# Elastic Collision of hockey pucks

• americanforest
In summary: You would have just plugged in the other angle to find the final velocity. The final velocities are .0628 m/s for the initially stationary puck and .0897 m/s for the struck puck.
americanforest
Ok, I ran across this question as I was doing my homework and I thought it looked pretty easy. I worked on it for an hour and still had no luck with getting the correct answer. Here is the full text:

An elastic collision occurs between two air hockey pucks in which one puck is at rest and the other is moving with a speed of 0.1 m/s. After the collision, the puck initially in motion makes an angle of 35.00 deg with its original direction, and the struck puck moves at an angle of 55.00 deg on the other side of the original direction. What is the final speed of the first puck and second puck? (Also, mass is the same)

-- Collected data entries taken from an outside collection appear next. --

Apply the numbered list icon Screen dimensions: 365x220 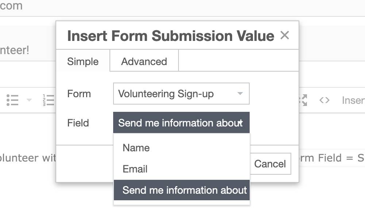pos(49,100)
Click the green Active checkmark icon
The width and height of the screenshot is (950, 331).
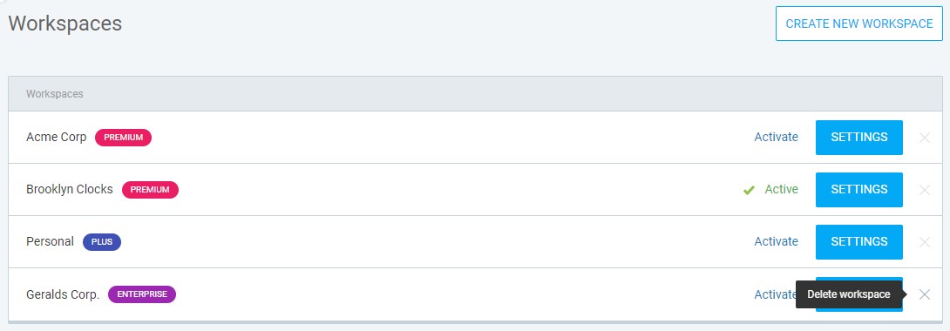coord(749,190)
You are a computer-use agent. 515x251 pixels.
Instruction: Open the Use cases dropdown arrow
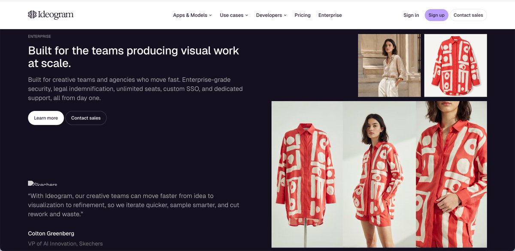click(247, 15)
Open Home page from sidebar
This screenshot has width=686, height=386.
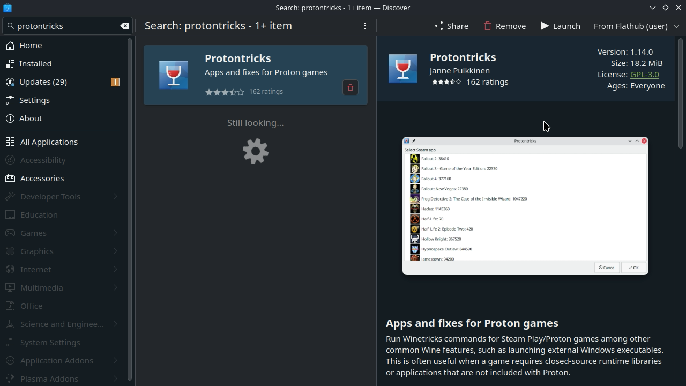click(x=31, y=46)
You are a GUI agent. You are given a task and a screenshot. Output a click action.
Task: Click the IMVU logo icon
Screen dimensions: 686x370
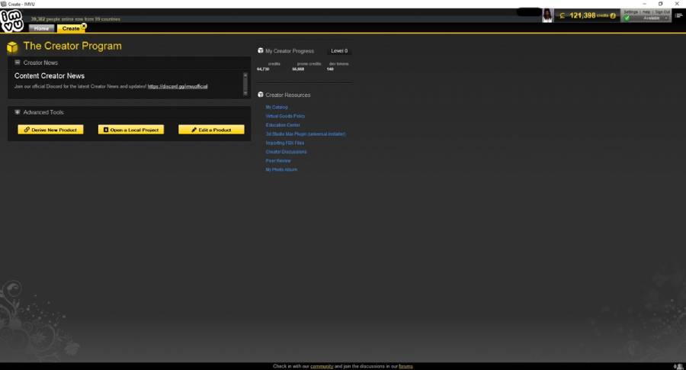point(11,21)
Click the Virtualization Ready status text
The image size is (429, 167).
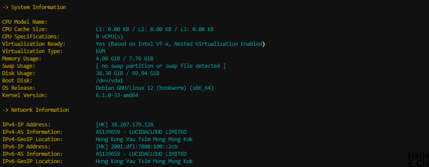pos(180,44)
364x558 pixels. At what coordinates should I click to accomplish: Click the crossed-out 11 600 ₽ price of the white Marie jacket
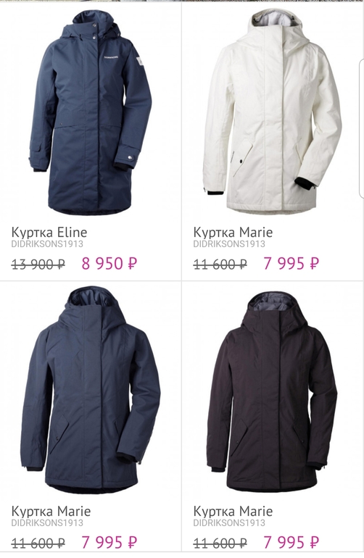[x=220, y=265]
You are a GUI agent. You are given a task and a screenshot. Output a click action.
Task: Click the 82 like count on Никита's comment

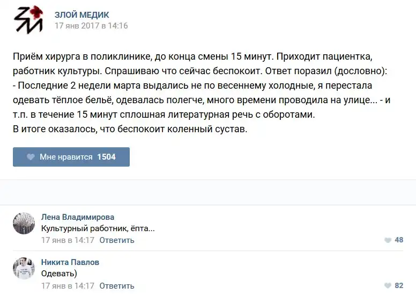(399, 286)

First thing I thought was that I could use conservation of momentum and conservation of energy in x or y direction. This would give me two equations, which would allow me to solve for final velocities. I'm not going to go through the tedium of solving all the systems of equations. I'll just tell you that in the end I got

V1=.0628 m/s (This is the initially stationary puck)
V2=.0897 m/s

Is the answer you guys get? It's not right according to my book.

from equations:

$$(.1cos(35))^2=(v_1cos(55))^2+(v_2cos(35))^2$$

$$0=v_2sin(35)-v_1sin(55)$$

I hate when seemingly simple problems stump me and this is a great example. I normally wouldn't be surprised if it was some math error, but I spent a large amount of time diligently checking and rechecking math. The answers look legitimate. Please help?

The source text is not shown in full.